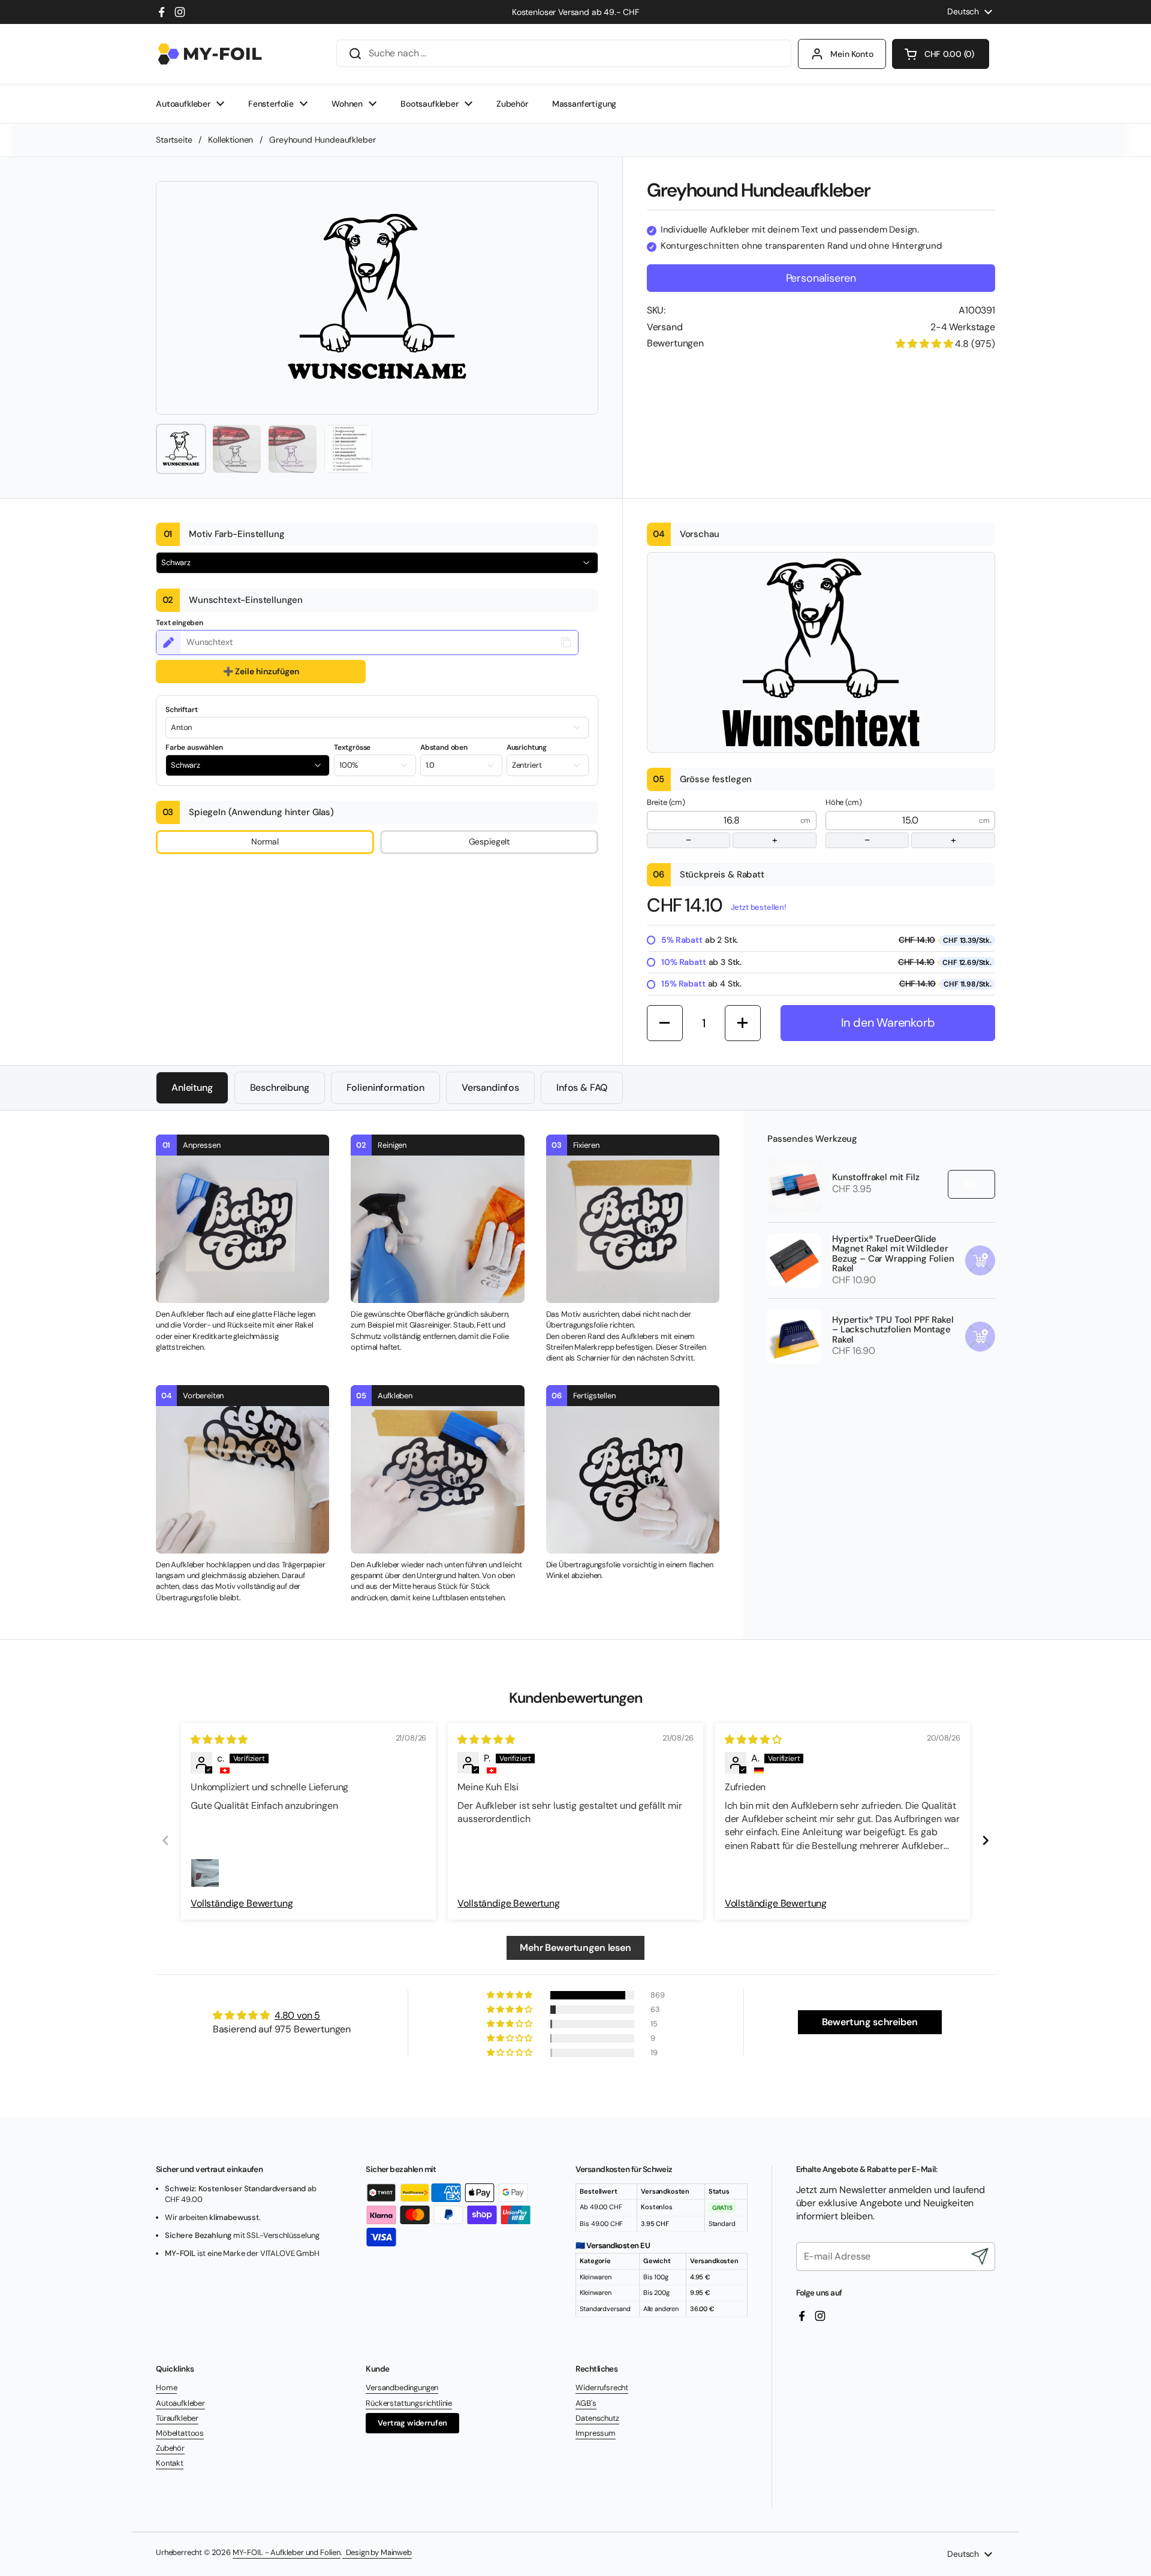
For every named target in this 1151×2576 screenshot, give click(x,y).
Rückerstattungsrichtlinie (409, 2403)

______

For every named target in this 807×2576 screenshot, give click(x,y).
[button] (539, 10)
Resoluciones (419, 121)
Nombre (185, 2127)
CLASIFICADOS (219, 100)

______

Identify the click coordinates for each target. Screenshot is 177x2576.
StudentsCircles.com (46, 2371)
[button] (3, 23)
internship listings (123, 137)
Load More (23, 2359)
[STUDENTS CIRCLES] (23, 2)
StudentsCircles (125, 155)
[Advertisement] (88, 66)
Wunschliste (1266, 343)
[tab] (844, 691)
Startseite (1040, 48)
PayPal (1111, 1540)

______

- **Problem**
Above are the records; repeat exactly the lines from the one holding "For every named target in this 807×2576" down to the one holding "CLASIFICADOS (219, 100)", end lines included.

- **Answer section**
For every named target in this 807×2576 screenshot, give click(x,y).
[button] (539, 10)
Resoluciones (419, 121)
Nombre (185, 2127)
CLASIFICADOS (219, 100)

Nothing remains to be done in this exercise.